On futures and open interest

When analyzing bitcoin cycles, futures markets are of particular interest.

Futures provide an opportunity to bet both on an increase and a decrease in price without owning the asset itself. At the same time, most exchanges offer leverage up to x100 – a paradise for gamblers. It is the ability to place a bet without having the asset itself, and large leverage that led to the fact that the most bitcoin trade volume is made on futures, and the difference with spot volumes is usually several hundred %.

The total number of futures contracts open by all market participants is called open interest (OI).

In order for the BTC futures price to be as close as possible to the spot price, there is a funding mechanism.

Funding is a percentage of an open position that you pay (or receive) depending on how the futures price relates to the spot price. If the futures price is higher than the spot price, the funding is positive, longs pay shorts; if the futures price is lower than the spot price, the funding is negative and shorts pay longs. This mechanism should balance the market in a natural way – the higher the price divergence, the more expensive it becomes to hold a position in the direction of increasing divergence and more profitable in the direction of decreasing.

There are several reasons why the futures market is of particular interest to traders and investors.

1. Risk management. The higher the OI, the higher the expected volatility and the lower the risk for open positions should be. Volatility with a high OI is caused by liquidations – forced closing of futures positions when the price goes in the wrong direction. Thus, the initial small move can be greatly amplified by a chain of liquidations. Each strong (10% +) move is, among other things, the result of the liquidation of futures positions for hundreds of millions of $.

2. Determination of the end of a bull market. Historically, each growth cycle ended at OI at local maximum and strongly positive funding. Why is this happening? After a long period of growth, the funding mechanism ceases to cope with balancing the futures market – there are too many people willing to hold a long position and too few – short. Often during such periods, the price of futures differs from the spot price by 1% or more. The strongest market participants are forced to take the short side and crash the price,this is greatly enhanced by chain liquidations. At one time, one of the largest futures exchanges, Bitmex, openly stated that it was trading against its clients in order to balance the price.
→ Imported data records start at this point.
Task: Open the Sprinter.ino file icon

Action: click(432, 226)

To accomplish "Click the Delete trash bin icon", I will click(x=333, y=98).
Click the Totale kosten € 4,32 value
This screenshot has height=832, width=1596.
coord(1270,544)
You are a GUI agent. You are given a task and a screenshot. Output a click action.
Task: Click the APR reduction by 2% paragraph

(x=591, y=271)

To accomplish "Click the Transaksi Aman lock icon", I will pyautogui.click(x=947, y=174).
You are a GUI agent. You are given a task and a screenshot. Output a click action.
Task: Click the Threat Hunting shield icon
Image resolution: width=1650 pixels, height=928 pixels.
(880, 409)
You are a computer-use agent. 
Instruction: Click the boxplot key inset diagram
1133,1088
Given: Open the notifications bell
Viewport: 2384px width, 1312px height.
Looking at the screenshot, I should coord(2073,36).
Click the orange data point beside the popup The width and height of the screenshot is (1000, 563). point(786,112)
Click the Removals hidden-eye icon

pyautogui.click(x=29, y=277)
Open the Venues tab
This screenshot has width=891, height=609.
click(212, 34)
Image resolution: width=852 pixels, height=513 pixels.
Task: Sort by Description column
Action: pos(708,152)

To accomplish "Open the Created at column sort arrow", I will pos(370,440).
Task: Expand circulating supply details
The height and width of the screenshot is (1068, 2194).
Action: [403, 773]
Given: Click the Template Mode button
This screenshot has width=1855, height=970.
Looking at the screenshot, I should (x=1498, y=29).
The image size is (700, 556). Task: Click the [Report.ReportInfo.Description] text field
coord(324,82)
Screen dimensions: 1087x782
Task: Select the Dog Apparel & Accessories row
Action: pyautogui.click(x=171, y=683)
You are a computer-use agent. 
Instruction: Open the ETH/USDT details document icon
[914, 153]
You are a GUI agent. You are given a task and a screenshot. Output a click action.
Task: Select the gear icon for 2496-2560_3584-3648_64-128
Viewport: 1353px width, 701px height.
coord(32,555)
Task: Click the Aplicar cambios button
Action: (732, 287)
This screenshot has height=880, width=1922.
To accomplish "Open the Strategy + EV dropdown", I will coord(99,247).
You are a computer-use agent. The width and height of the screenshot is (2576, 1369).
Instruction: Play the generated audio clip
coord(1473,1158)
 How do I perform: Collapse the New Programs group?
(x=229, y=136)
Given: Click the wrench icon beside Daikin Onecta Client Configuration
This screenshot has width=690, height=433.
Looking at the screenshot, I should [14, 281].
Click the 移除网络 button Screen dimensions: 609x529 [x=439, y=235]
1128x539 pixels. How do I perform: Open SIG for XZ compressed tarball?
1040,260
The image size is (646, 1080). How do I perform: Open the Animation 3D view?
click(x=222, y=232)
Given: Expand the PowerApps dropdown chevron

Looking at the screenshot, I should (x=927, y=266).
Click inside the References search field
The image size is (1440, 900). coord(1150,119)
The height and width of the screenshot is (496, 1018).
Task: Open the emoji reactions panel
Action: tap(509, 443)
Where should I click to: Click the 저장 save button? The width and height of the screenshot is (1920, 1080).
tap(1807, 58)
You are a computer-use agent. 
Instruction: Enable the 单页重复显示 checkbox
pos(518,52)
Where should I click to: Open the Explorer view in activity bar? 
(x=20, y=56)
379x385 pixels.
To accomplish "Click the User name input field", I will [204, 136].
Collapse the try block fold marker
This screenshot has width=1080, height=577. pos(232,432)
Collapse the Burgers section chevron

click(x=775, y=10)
3. Determination of the end of a bear market. Historically, each bear market ended at a OI at local lows and strongly negative funding. After chain liquidations from point 2 (often organized several times over weeks or months), when the number of players willing to take the short side recovers, a period of reaccumulation begins, followed by a transition to bull market.

Every trader / investor has two different options. The first one is HODL, the futures market can be ignored – over a run of 5-10 years BTC is likely to grow anyway. The second is more active position management with an investment / trading horizon of less than a year, in this case the futures market should be understood and used to determine entry and exit points.